Support endpoints that don't support range requests in asyncBufferFromUrl (#57)

* Support endpoints that don't support range requests in asyncBufferFromUrl Before this commit asyncBufferFromUrl assumes that the body of whatever successful response it gets is equivalent to the range it requested. If the origin server does not support HTTP range requests then this assumption is usually wrong and will lead to parsing failures. This commit changes asyncBufferFromUrl to change its behaviour slightly based on the status code in the response: - if 200 then we got the whole parquet file as the response. Save it and use the resulting ArrayBuffer to serve all future slice calls. - if 206 then we got a range response and we can just return that. I have also included some test cases to ensure that such responses are handled correctly and also tweaked other existing mocks to also include the relevant status code. * Fix all lint warnings * replace switch with if-else
2026-02-23 21:01:32 +00:00 · 2025-01-16 14:55:05 -05:00 · 2025-01-16 14:55:05 -05:00 · 725545731d
commit 725545731d
parent 248aeaa5e5
2 changed files with 64 additions and 2 deletions
--- a/src/utils.js
+++ b/src/utils.js
@ -86,17 +86,38 @@ export async function asyncBufferFromUrl({ url, byteLength, requestInit }) {
  if (!url) throw new Error('missing url')

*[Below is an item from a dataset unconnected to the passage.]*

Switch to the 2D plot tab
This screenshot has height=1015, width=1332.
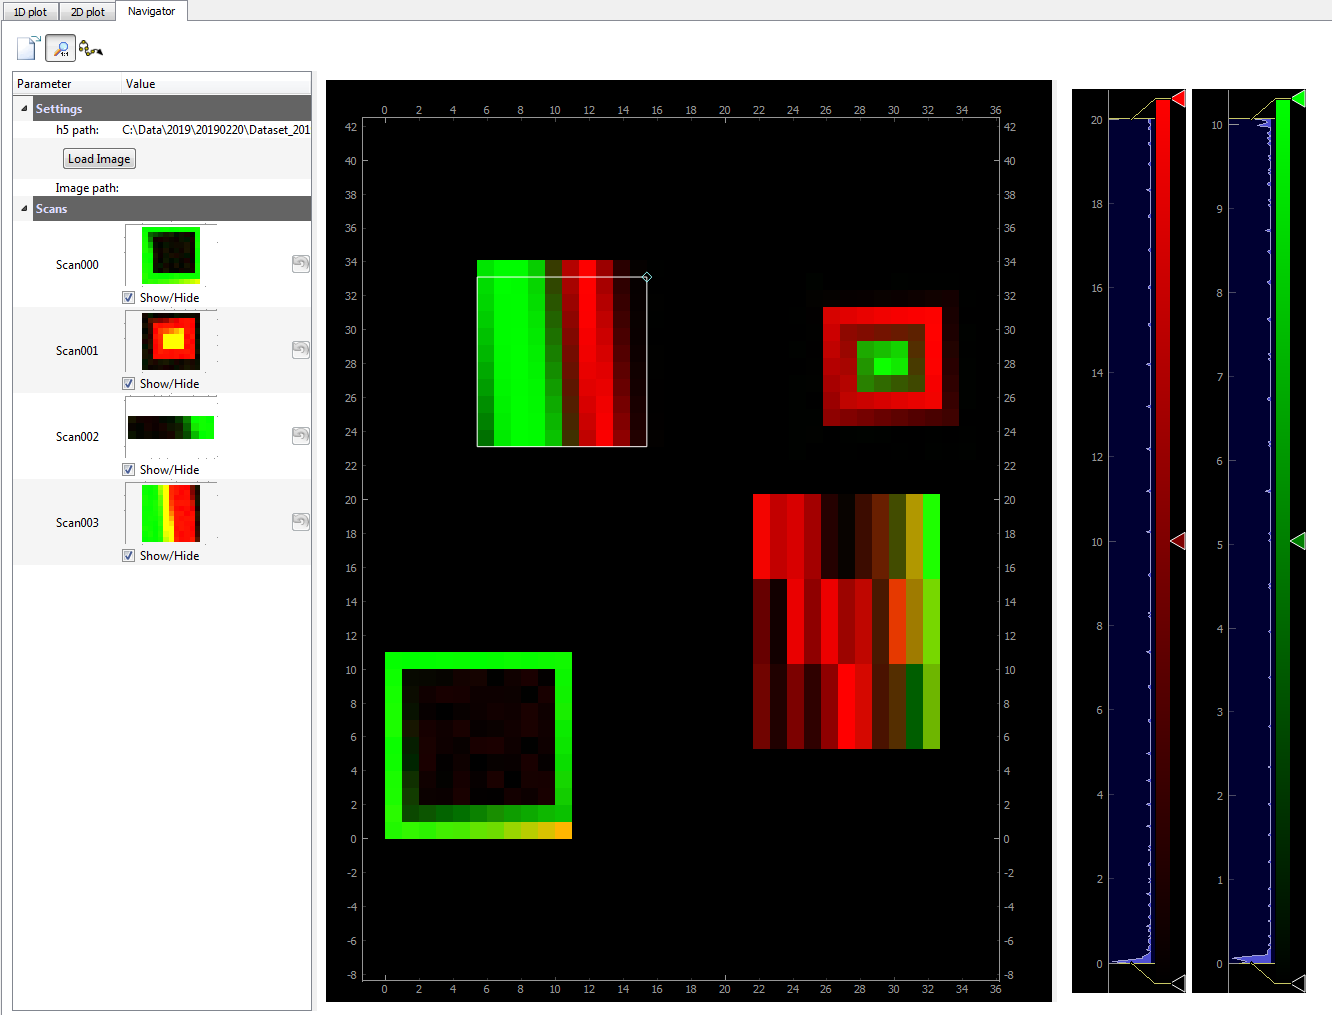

  // byte length from HEAD request
  byteLength ||= await byteLengthFromUrl(url, requestInit)
+
+  /**
+   * A promise for the whole buffer, if range requests are not supported.

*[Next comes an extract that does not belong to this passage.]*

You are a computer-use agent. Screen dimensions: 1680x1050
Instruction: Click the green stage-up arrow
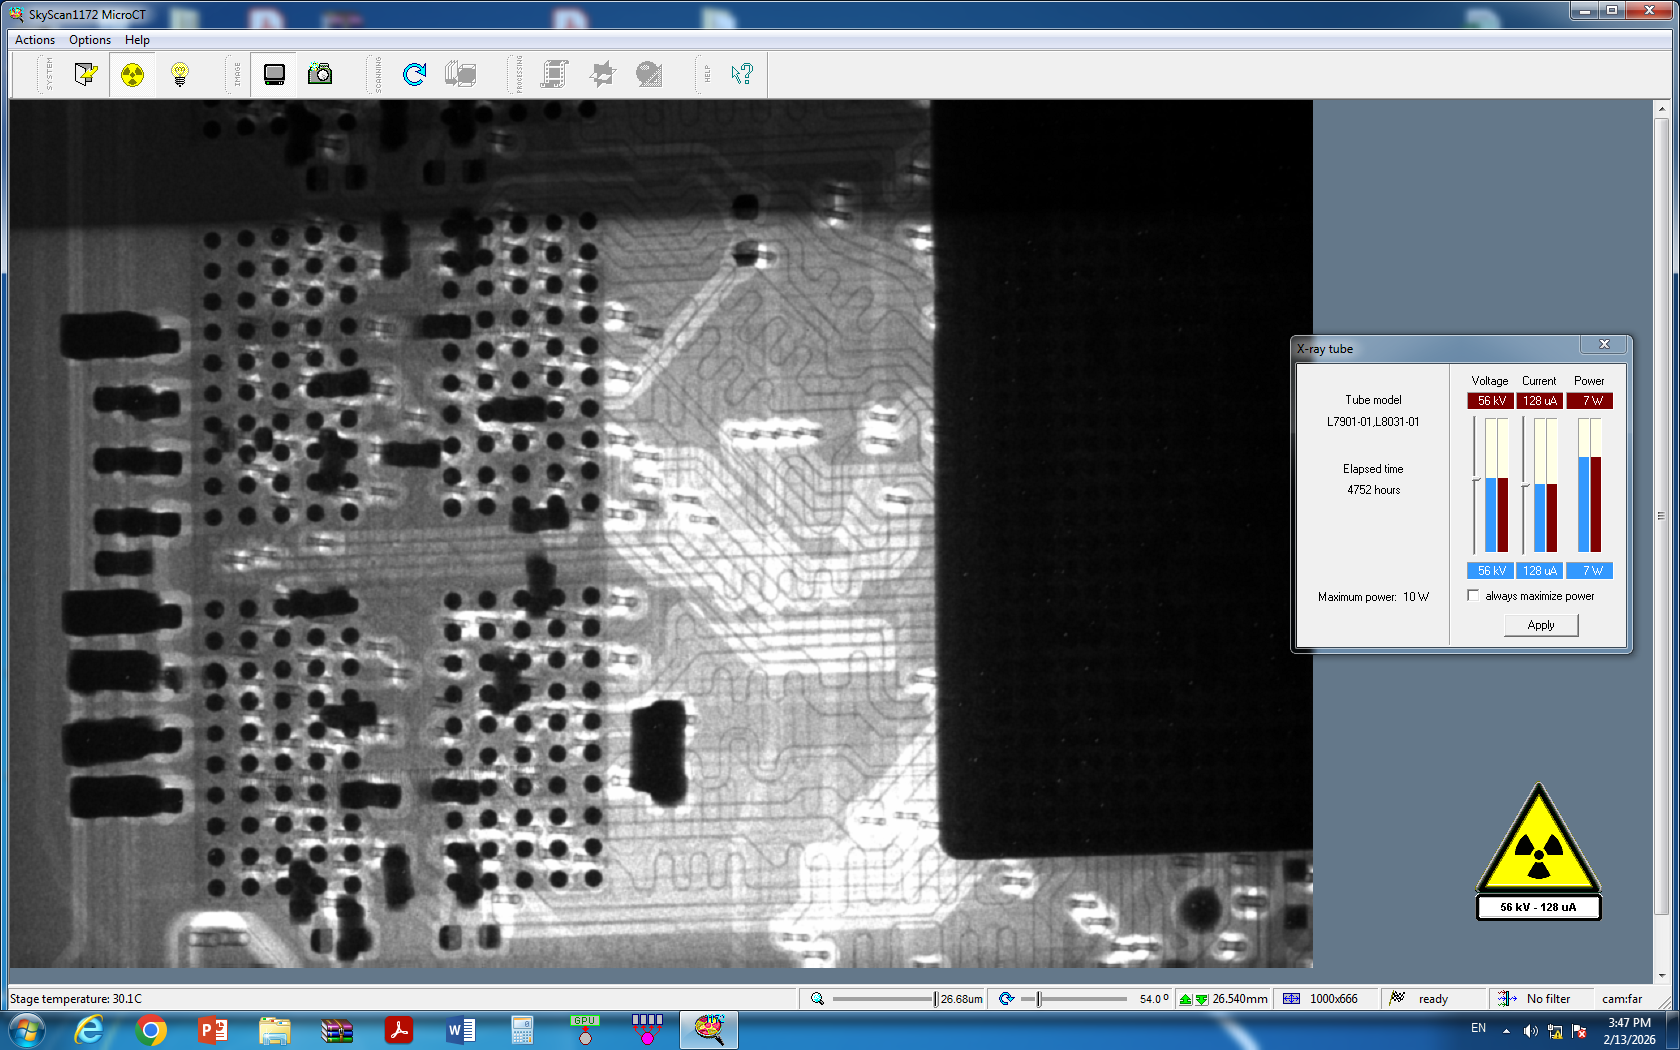pos(1186,998)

+   * @type {Promise<ArrayBuffer>|undefined}
+   */
+  let buffer = undefined
  const init = requestInit || {}
+
  return {
    byteLength,
    async slice(start, end) {
-      // fetch byte range from url
+      if (buffer) {
+        return buffer.then(buffer => buffer.slice(start, end))
+      }
+
      const headers = new Headers(init.headers)
      const endStr = end === undefined ? '' : end - 1
      headers.set('Range', `bytes=${start}-${endStr}`)
+
      const res = await fetch(url, { ...init, headers })

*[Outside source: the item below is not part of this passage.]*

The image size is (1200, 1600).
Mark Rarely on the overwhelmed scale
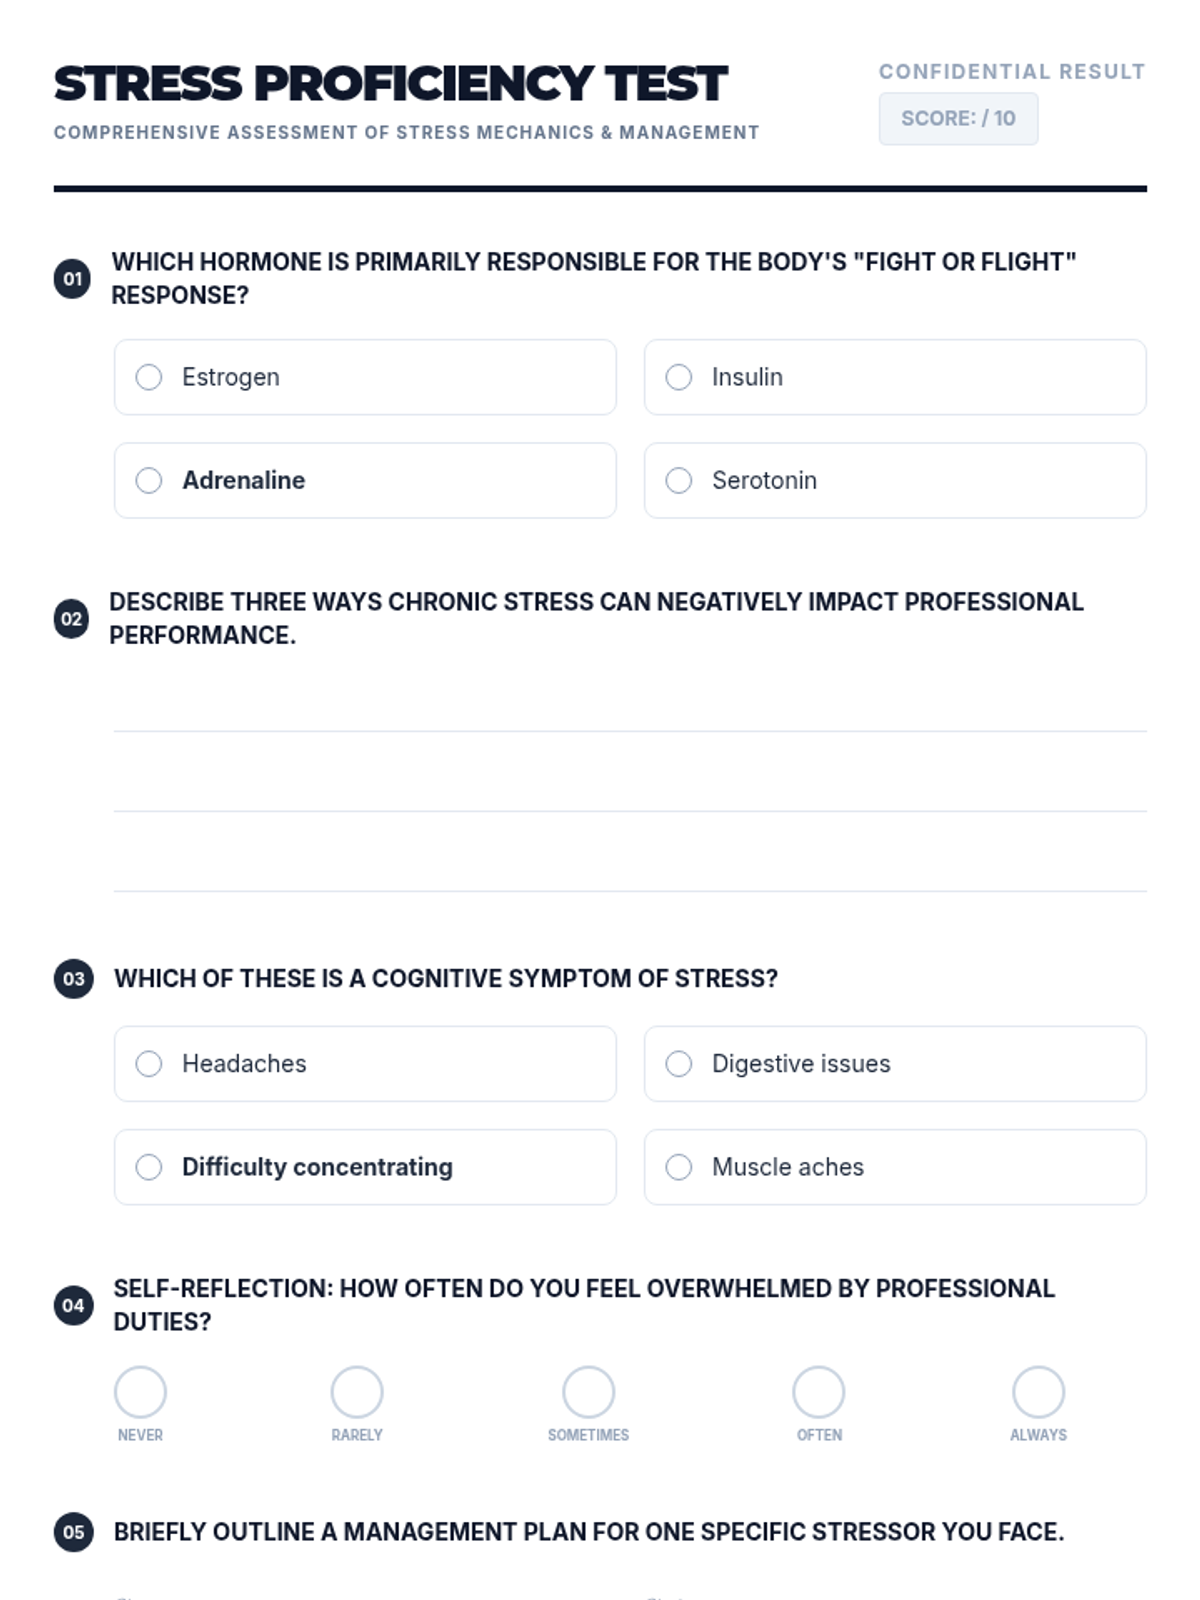(x=357, y=1392)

      if (!res.ok || !res.body) throw new Error(`fetch failed ${res.status}`)
-      return res.arrayBuffer()
+
+      if (res.status === 200) {
+        // Endpoint does not support range requests and returned the whole object
+        buffer = res.arrayBuffer()
+        return buffer.then(buffer => buffer.slice(start, end))
+      } else if (res.status === 206) {
+        // The endpoint supports range requests and sent us the requested range
+        return res.arrayBuffer()
+      } else {
+        throw new Error(`fetch received unexpected status code ${res.status}`)
+      }
    },
  }
 }
--- a/test/utils.test.js
+++ b/test/utils.test.js
@ -114,6 +114,7 @@ describe('asyncBufferFromUrl', () => {
    global.fetch = vi.fn().mockResolvedValue({
      ok: true,
      body: {},
+      status: 206,
      arrayBuffer: () => Promise.resolve(mockArrayBuffer),
    })

@ -131,6 +132,7 @@ describe('asyncBufferFromUrl', () => {
    global.fetch = vi.fn().mockResolvedValue({
      ok: true,
      body: {},
+      status: 206,
      arrayBuffer: () => Promise.resolve(mockArrayBuffer),
    })

@ -191,6 +193,7 @@ describe('asyncBufferFromUrl', () => {
      return Promise.resolve({
        ok: true,
        body: {},
+        status: 206,
        arrayBuffer: () => Promise.resolve(mockArrayBuffer),
      })
    })
@ -203,4 +206,42 @@ describe('asyncBufferFromUrl', () => {

    await expect(withHeaders.slice(0, 10)).rejects.toThrow('fetch failed 404')
  })
+
+  describe('when range requests are unsupported', () => {
+    it('creates an AsyncBuffer with the correct byte length', async () => {
+      const mockArrayBuffer = new ArrayBuffer(1024)
+      global.fetch = vi.fn().mockResolvedValue({
+        ok: true,
+        status: 200,
+        body: {},
+        arrayBuffer: () => Promise.resolve(mockArrayBuffer),
+      })
+
+      const buffer = await asyncBufferFromUrl({ url: 'https://example.com', byteLength: 1024 })
+      const chunk = await buffer.slice(0, 100)
+
+      expect(fetch).toHaveBeenCalledWith('https://example.com', {
+        headers: new Headers({ Range: 'bytes=0-99' }),
+      })
+
+      expect(chunk.byteLength).toBe(100)
+    })
+
+    it('does not make multiple requests for multiple slices', async () => {
+      const mockArrayBuffer = new ArrayBuffer(1024)
+      global.fetch = vi.fn().mockResolvedValue({
+        ok: true,
+        status: 200,
+        body: {},
+        arrayBuffer: () => Promise.resolve(mockArrayBuffer),
+      })
+
+      const buffer = await asyncBufferFromUrl({ url: 'https://example.com', byteLength: 1024 })
+
+      await buffer.slice(0, 100)
+      await buffer.slice(550, 600)
+
+      expect(fetch).toBeCalledTimes(1)
+    })
+  })
 })